Distribution & Complementary Assets vs. First-Mover Advantage

I went online today to buy my best friend’s romance novel, Reckless, at Amazon.com. The first thing that came up upon going to Amazon was an advertisement for “Kindle: Amazon’s Revolutionary Wireless Reading Device.” E Ink ‘s first electronic reader customer was Sony, for the Sony Reader, released in September, 2006. Kindle wasn’t released until a year later (also using E Ink’s technology), but Kindle advertised access to 140,000 titles as opposed to Sony’s 10,000 titles(Sony looks like its bookstore now offers 50,000 titles, and in December 2008 Sony & Borders co-branded their eBook Store). While the numbers of Kindles and Sony Readers sold is not definitive, it would seem that probably more Kindles have been sold than Readers, despite the year lag. 

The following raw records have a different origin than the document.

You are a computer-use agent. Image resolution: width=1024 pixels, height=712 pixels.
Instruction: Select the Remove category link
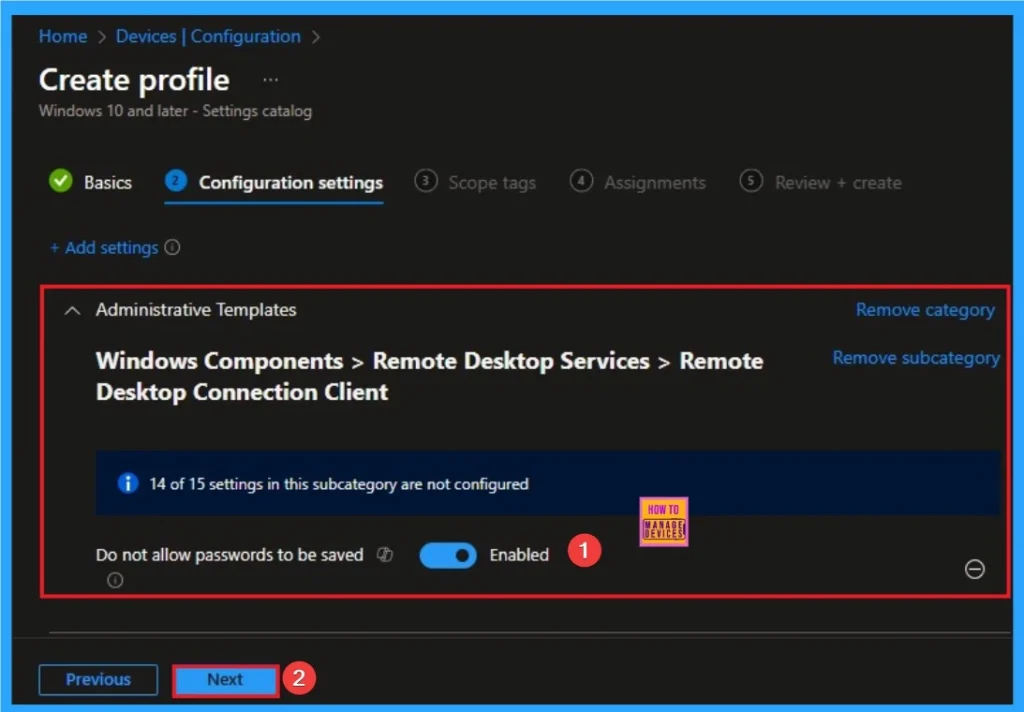(924, 309)
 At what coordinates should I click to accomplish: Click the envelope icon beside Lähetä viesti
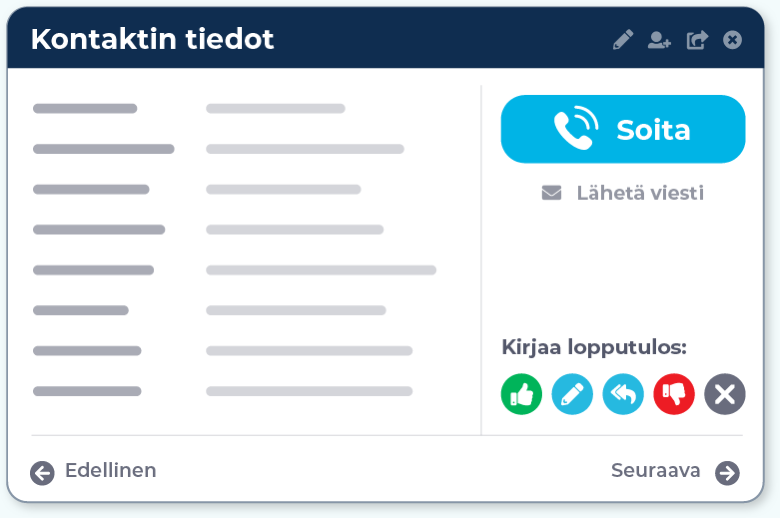[551, 193]
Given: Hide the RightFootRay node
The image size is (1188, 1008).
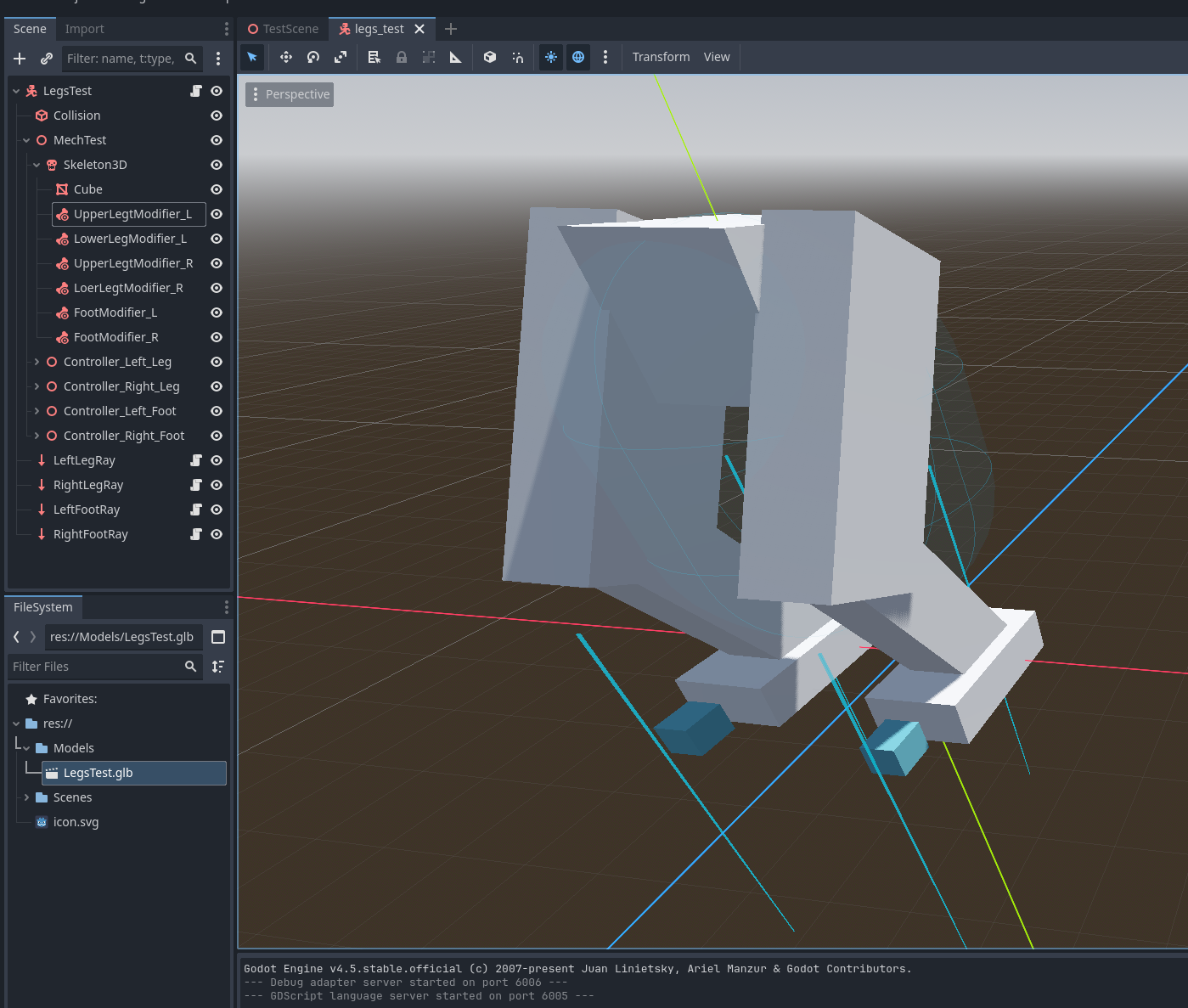Looking at the screenshot, I should [x=217, y=534].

It could be that Kindle is a better technology, although there are plenty of customer reviews on both sides, but repeatedly there are two forces that it doesn’t hurt to have on your side in order to defeat a first mover advantage: distribution and complementary assets. We’ve seen this with TiVo vs. the cable companies set-top box DVRs (I wrote a chapter about this), where a sufficient but worse product sold more units than a better first-mover due to incumbent position in the home and a superior distribution channel and complementary asset (cable access and the cable installation network). We’ve also seen this with the Browser Wars (I wrote a paper & a chapter about this), where Internet Explorer overcame Netscape’s lead in the browser market with the help of distribution through exploding PC sales & Windows as a complementary asset to control access to that channel of distribution.

So it’s not always sufficient to build the first or a better mousetrap (in itself, another story about complementary assests overcoming first mover advantages): figure out how to get distribution and complementary assets on your side.